Minimum Qualifications
- Bachelor’s degree in finance or related field; equivalent education or experience may be considered in lieu of degree.
- At least 3-5 years of experience in Medicare and/or Medi-Cal eligibility processing required particularly in a health plan setting with demonstrated experience on the following list of stated knowledge, experience and/or skills.
- Experience working with CMS contracted vendors (for example Processing Contractor (RPC), ECRS or MARx) preferred.
Professional Competencies
- Strong project management, analytical, and problem-solving skills.
- Solid communication skills, oral and written.
- Must have advanced skills in Excel in order to ingest and parse data.
- Must have advanced PC skills (MS Office, Word, Access), etc.
- Strong mathematical skills with ability to accept responsibility and work independently.

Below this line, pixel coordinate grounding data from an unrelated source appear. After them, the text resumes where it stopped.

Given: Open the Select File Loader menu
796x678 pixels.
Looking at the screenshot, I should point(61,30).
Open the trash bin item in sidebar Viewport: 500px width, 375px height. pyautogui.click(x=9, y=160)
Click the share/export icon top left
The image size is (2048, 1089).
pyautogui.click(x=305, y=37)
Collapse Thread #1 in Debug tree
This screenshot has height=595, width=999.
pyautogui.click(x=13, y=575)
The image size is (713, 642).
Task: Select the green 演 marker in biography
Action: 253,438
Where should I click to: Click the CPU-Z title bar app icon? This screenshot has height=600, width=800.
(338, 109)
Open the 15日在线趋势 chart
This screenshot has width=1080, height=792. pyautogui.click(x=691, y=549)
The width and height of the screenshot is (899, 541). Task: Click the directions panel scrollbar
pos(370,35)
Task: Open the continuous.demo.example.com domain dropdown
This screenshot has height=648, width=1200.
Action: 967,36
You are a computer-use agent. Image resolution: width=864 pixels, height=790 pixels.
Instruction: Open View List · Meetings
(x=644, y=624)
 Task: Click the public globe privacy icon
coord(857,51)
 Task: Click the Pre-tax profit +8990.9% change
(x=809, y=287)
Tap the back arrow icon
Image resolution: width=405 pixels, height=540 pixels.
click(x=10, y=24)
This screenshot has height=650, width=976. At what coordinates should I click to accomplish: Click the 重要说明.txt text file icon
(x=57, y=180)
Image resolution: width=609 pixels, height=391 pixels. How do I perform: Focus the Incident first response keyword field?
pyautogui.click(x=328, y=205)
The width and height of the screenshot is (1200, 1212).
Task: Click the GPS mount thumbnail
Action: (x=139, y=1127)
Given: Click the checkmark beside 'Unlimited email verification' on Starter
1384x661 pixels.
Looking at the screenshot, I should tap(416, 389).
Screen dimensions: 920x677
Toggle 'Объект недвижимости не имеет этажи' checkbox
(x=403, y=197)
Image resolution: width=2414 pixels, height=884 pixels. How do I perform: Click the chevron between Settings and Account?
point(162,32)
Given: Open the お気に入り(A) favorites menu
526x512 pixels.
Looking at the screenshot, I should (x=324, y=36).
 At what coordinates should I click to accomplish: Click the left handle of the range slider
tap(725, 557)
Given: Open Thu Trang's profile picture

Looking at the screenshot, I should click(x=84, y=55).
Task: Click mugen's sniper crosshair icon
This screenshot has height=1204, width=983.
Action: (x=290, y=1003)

- Advanced knowledge of and /or database systems, SQL, Oracle, or Access.
- Ability to prioritize multiple projects without compromising desired timelines.
- Strong Healthcare industry knowledge preferred.
- Basic understanding of GAAP
- Knowledge of Managed Care systems and client/server applications preferred.
Verda cares deeply about the future, growth, and well-being of its employees. Join our team today!
Job Type: Full-time
Benefits:
- 401(k)
- Dental Insurance
- Health insurance
- Life insurance
- Paid time off.
- Vision insurance
Schedule:
- 8-hour shift
- Monday to Friday/Weekends as needed
Ability to commute/relocate:
- Reliably commute or planning to relocate before starting work (Required)
PHYSICAL DEMANDS
Regularly sit/walk at a workstation in an office or cubicle setting. Must occasionally lift and/or move up to 25-50 pounds.
*Other duties may be assigned in support of departmental goals.